A historia de todos os povos, e mesmo a nossa, ahi está para confirmar e provar o que deixamos dito.
No extremo sul do Imperio o Barão de Jacuhy, para vingar actos de barbaridade e vandalismo praticados pelos Orientaes contra os Brasileiros, poz-se á testa de um punhado de homens reunidos nas fronteiras, e passou o Quarahim invadindo o Estado Oriental: complicando dest'arte nossas relações com o estrangeiro.--Como Jurisconsultos certamente não approvamos semelhante acto, antes o achamos censuravel e criminoso; porque não he dado a hum cidadão fazer a guerra por sua conta, nem vingar-se por suas mãos das injustiças, vexames e prejuizos que tenha soffrido; nem tão pouco provocar huma guerra estrangeira. Mas como Brazileiros e como historiadores não só o approvamos, como louvamos: porque as depredações e assassinatos que contra os Brazileiros tem constantemente exercido os Orientaes; as leis barbaras ou antes a vontade caprichosa e despotica de Oribe prohibindo a passagem de gados do Estado Oriental para o Rio Grande; a nenhuma garantia por elle dada á propriedade e ás pessoas; e as invasões continuas do estrangeiro no territorio brazileiro, e roubos por elle commettidos, são factos que altamente exacerbárão os espiritos e provocárão as represalias.
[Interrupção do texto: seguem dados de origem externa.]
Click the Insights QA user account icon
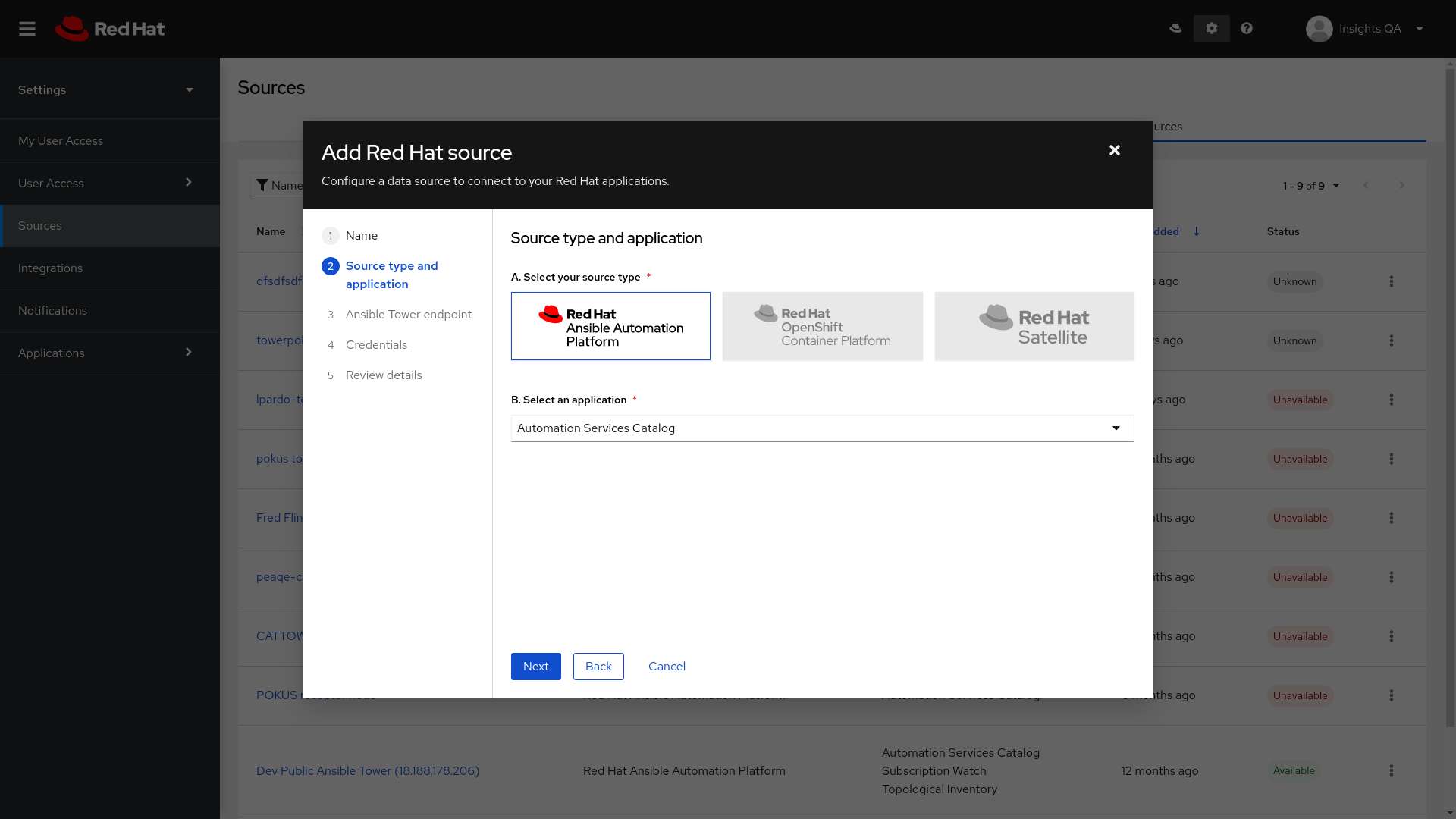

Em taes circumstancias não ha meio termo; he indispensavel mostrar ao estrangeiro que não somos escravos, que temos brio e sentimentos, e que não se commettem em plena paz actos só proprios de huma guerra de selvagens, sem que sejão seguidos da justa punição de tanta ousadia.--Mais huma pagina de gloria reserva a historia para o illustre Brazileiro que assim procedeo.
MORAL.
Peza-nos dizel-o, mas he força confessar: o paiz acha-se profundamente desviado dos unicos verdadeiros principios da sã moral. Por todas as classes da sociedade, com honrosas excepções, tem lavrado os tres grandes males que entre nós hão feito desprezar a observancia religiosa dos principios do dever da consciencia e dos da moral christã, unicos capazes de conduzir á verdadeira felicidade os homens e as Nações.
O egoismo, suffocando todos os deveres e considerações, e fazendo predominar tão sómente a individualidade pessoal em todas as relações, he o maior mal que hoje peza sobre a nossa sociedade: e por elle são sacrificados todos os deveres moraes e sociaes.
Por outro lado as paixões politicas, de todas a mais cega, frenetica e embriagadora, arrastão como huma torrente impetuosa os homens aos maiores desvarios; fal-os calcar aos pés todas as leis, todos os deveres, todas as considerações, para conseguirem o triumpho de seus, ás vezes pretendidos e tresvairados principios. Ellas tem dividido a Nação, levado a sizania ás familias, inimizado paes e filhos, os proprios irmãos entre si, emfim tem trazido ao paiz os maiores males que sobre elle pezão.
A estes dous males junta-se ainda o patronato mais escandaloso em todos os ramos da organisação social. Homens de merito e de independencia de caracter, que não se sujeitão nem se aviltão a andar rastejando, quaes vermes despreziveis, são inteiramente esquecidos; e, ainda em concurrencia com outros de muito inferior capacidade, são preteridos, si lhes falta o forte escudo desta nova potencia intitulada empenho: soffrendo com isto muito e muito a publica administração. Este cancro terrivel tem penetrado até no augusto sanctuario da Justiça.
Estes tres gravissimos males tem profundamente corroido a nossa sociedade, e ameação-nos de morte ou de huma revolução tal, que abalando-a em seus alicerces e revolvendo-a em huma fervúra geral os faça desapparecer, restituindo-nos a hum estado capaz de trazer-nos a felicidade.
Mas esperamos da Providencia Divina que, depois de longa e fatal experiencia, nós entremos no verdadeiro caminho e observemos os principios da moral sancta e sublime do Christianismo.